No vinyl chloride has been detected in the Ohio River, according to the Ohio EPA, but butyl acrylate was.

Norfolk Southern Railway and Norfolk Southern Corp. face several lawsuits, in the meantime.

Norfolk Southern is the same company working to buy Cincinnati’s municipally owned railway for $1.6 billion.

Most of the litigation against the railroad seeks class-action status with more than $5 million in damages, court records show.

In general, the suits have similar claims of negligence and carelessness that allegedly caused the train derailment and subsequent unleashing of toxic chemicals.

Ohio Attorney General Dave Yost also has threatened to sue the railway, according to a letter his office sent them earlier this week.

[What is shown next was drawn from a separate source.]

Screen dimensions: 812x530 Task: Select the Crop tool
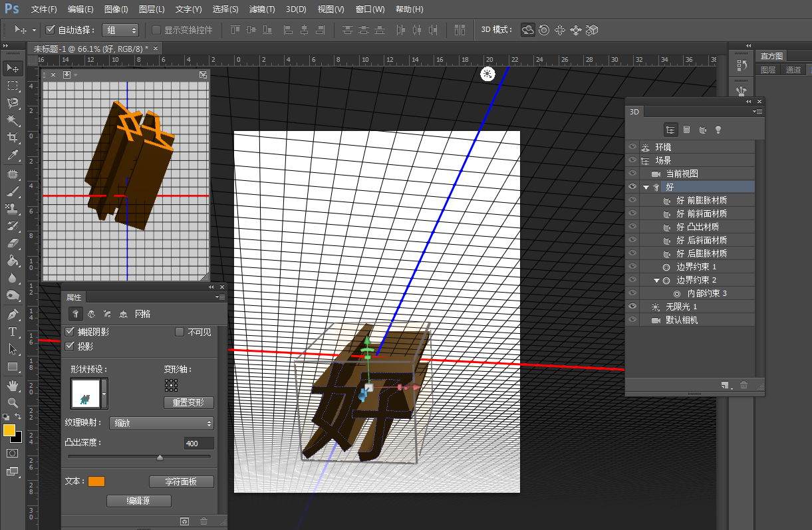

“The pollution, which continues to contaminate the area around East Palestine, created a nuisance, damage to natural resources and caused environmental harm,” Yost wrote.

One of the lawsuits, filed Wednesday by the national law firm Morgan & Morgan on behalf of plaintiffs Aysia Canterbury and Lisa Sodergen, alleges the train derailment released 1.1 million pounds of the “cancer-causing vinyl chloride” into the air, “more in the course of a week than all industrial emitters combined did” in 2021.

Attorneys for the railroad moved one of the lawsuits from a state court where it was filed earlier this week to the federal court, where the other litigation was filed.

The attorney denies the railway has a liability, court filings show.

“Although Defendants deny that they are legally liable for any of the claims or theories of recovery as alleged in the Complaint and further deny that Plaintiffs, or any members of the putative class, are legally entitled to any monetary or equitable relief as alleged in the Complaint, the amount in controversy here satisfies the jurisdictional threshold,” wrote one of Norfolk Southern’s attorneys, Scott Clements.